- Work item:
Give back all of the data exactly as it stands, with the pictures removed.

┄┄┄┄┄┄┄┄┄┄┄┄┄┄┄┄┄┄┄┄

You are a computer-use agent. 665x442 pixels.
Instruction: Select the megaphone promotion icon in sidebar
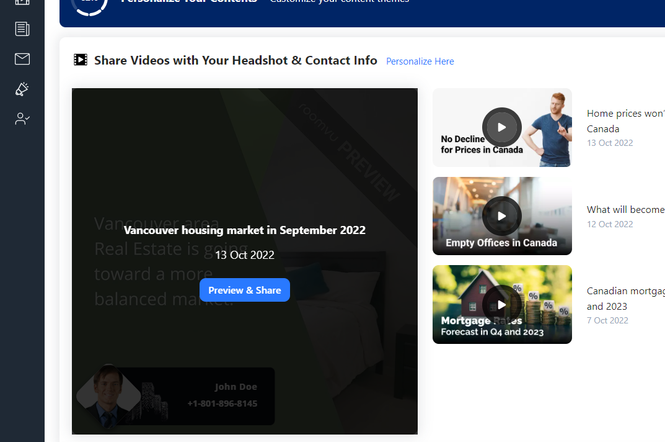point(22,89)
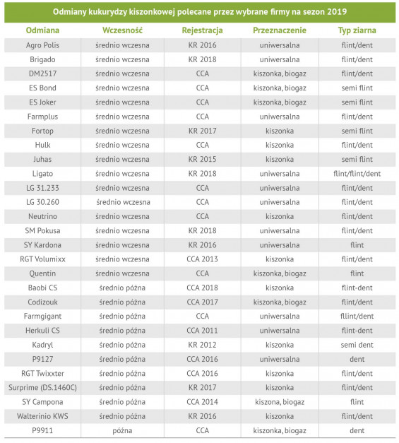Image resolution: width=399 pixels, height=443 pixels.
Task: Select the Baobi CS variety cell
Action: [x=42, y=288]
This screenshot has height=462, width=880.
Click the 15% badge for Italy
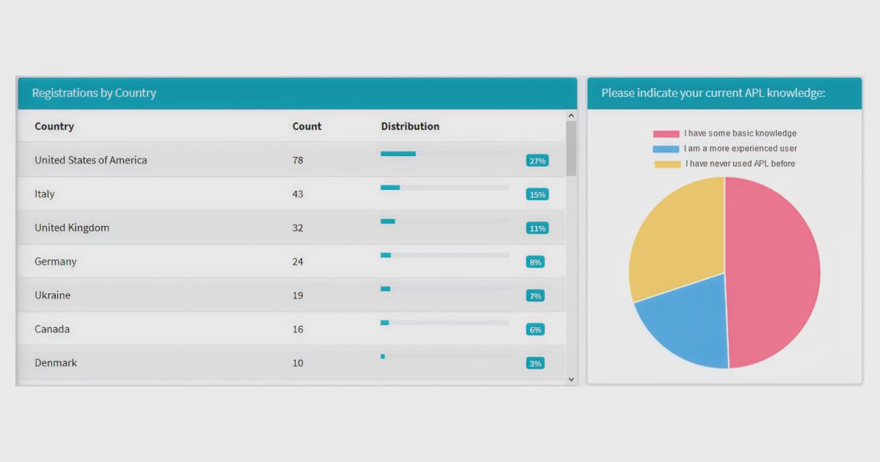point(537,194)
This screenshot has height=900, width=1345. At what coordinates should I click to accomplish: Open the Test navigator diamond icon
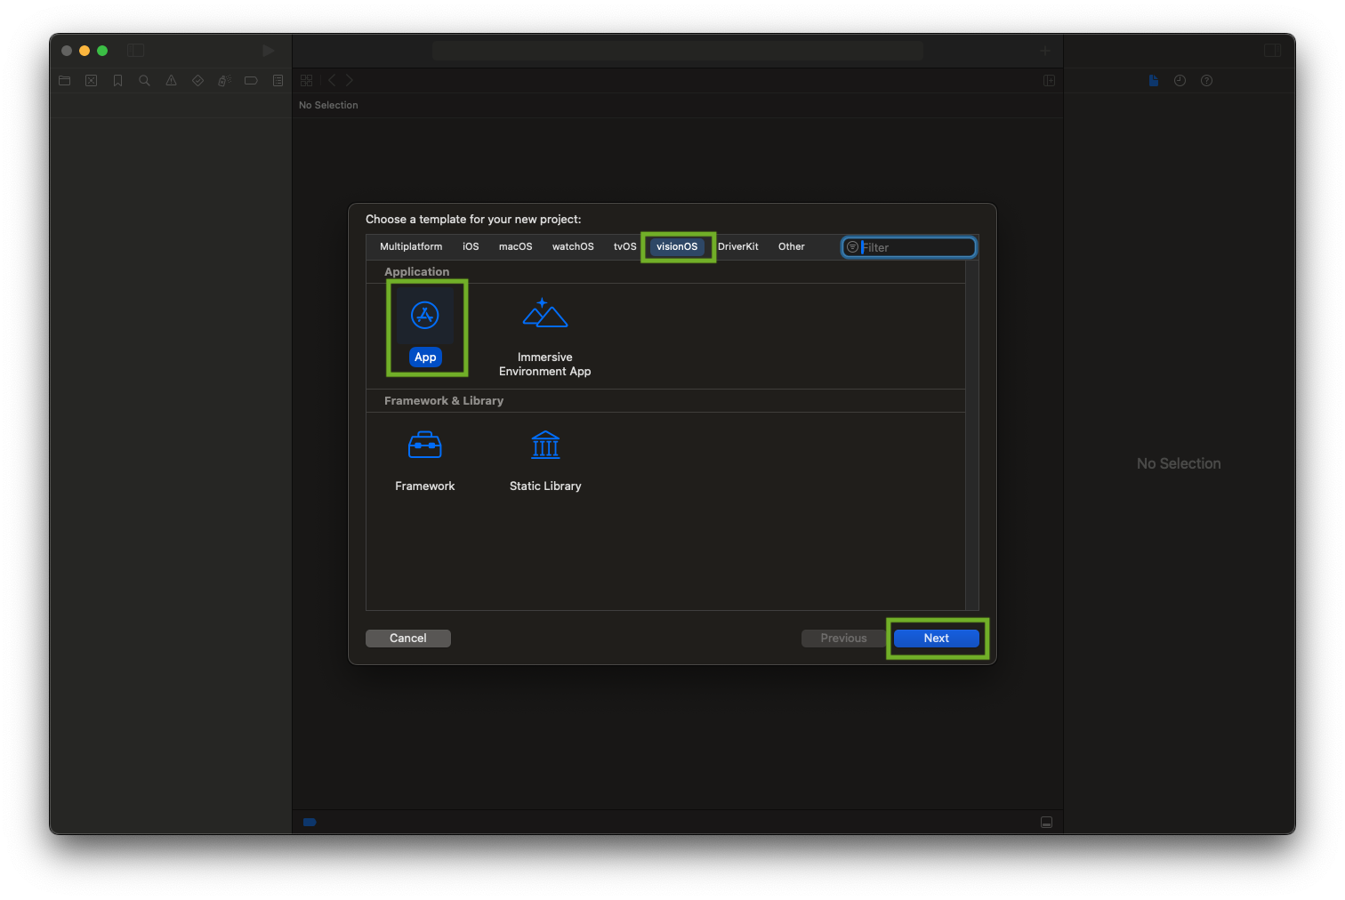click(197, 81)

┄┄┄┄┄┄┄┄┄┄┄┄┄┄┄┄┄┄┄┄

- Problem solution:
You are a computer-use agent. 665x442 pixels.
Instruction: Select the megaphone promotion icon in sidebar
point(22,89)
Image resolution: width=399 pixels, height=443 pixels.
Task: Select the Baobi CS variety cell
Action: [x=42, y=288]
This screenshot has height=462, width=880.
Click the 15% badge for Italy
point(537,194)
This screenshot has height=900, width=1345. At what coordinates should I click to accomplish: Open the Test navigator diamond icon
click(197, 81)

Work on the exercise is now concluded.